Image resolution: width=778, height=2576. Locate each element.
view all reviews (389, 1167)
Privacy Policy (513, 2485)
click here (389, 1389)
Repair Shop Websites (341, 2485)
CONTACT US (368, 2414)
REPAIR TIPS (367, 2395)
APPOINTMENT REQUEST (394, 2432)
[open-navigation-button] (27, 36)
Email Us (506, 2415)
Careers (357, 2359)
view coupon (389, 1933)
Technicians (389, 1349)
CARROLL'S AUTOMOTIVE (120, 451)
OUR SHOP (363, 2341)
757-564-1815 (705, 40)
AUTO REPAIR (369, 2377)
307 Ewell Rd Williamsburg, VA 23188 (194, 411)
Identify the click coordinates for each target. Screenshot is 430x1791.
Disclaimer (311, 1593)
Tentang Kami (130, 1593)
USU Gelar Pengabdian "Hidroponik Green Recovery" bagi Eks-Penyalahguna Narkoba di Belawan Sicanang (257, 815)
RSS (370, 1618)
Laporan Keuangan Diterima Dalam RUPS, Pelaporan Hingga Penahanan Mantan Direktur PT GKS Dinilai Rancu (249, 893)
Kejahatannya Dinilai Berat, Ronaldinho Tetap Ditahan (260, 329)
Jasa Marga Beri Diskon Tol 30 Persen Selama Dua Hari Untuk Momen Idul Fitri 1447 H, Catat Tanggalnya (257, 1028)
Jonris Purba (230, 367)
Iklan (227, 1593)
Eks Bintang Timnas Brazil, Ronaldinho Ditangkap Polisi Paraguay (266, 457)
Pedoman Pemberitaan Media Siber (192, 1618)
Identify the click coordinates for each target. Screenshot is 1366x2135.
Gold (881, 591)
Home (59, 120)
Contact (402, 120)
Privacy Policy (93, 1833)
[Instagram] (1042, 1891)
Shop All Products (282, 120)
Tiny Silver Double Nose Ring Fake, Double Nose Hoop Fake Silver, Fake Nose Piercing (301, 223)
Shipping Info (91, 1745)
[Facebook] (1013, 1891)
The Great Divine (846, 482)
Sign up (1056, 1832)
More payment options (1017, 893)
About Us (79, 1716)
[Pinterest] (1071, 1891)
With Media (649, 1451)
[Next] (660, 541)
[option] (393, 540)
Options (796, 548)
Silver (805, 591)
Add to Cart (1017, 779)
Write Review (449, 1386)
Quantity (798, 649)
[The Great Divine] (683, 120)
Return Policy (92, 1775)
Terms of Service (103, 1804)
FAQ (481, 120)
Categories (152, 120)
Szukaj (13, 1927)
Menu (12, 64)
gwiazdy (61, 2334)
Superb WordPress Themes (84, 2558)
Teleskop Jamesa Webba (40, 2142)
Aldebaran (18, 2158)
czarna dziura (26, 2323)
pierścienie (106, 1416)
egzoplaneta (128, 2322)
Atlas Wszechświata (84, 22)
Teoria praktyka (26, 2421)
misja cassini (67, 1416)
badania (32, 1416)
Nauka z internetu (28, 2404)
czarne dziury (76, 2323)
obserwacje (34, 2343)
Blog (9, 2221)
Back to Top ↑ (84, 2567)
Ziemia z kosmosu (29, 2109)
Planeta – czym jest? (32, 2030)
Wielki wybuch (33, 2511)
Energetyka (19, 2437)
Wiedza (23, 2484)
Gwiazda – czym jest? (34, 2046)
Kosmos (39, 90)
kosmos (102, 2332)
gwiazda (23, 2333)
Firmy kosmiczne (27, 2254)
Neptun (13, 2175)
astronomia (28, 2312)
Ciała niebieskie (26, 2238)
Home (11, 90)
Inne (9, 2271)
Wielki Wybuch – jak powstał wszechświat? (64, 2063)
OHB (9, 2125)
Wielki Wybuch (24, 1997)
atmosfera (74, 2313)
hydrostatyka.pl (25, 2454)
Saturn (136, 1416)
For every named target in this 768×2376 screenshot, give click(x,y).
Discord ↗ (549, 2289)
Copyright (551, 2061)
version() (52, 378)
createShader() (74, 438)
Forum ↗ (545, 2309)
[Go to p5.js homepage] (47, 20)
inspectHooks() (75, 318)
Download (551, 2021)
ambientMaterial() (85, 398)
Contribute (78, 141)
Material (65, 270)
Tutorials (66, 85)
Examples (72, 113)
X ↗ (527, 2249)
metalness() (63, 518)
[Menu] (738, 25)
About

Problem
Begin at the line that has "FAQ (481, 120)" in the entries above; stop after the line that has "Nauka z internetu (28, 2404)". Transcribe exactly those lines and no others.

Written solution
FAQ (481, 120)
Categories (152, 120)
Szukaj (13, 1927)
Menu (12, 64)
gwiazdy (61, 2334)
Superb WordPress Themes (84, 2558)
Teleskop Jamesa Webba (40, 2142)
Aldebaran (18, 2158)
czarna dziura (26, 2323)
pierścienie (106, 1416)
egzoplaneta (128, 2322)
Atlas Wszechświata (84, 22)
Teoria praktyka (26, 2421)
misja cassini (67, 1416)
badania (32, 1416)
Nauka z internetu (28, 2404)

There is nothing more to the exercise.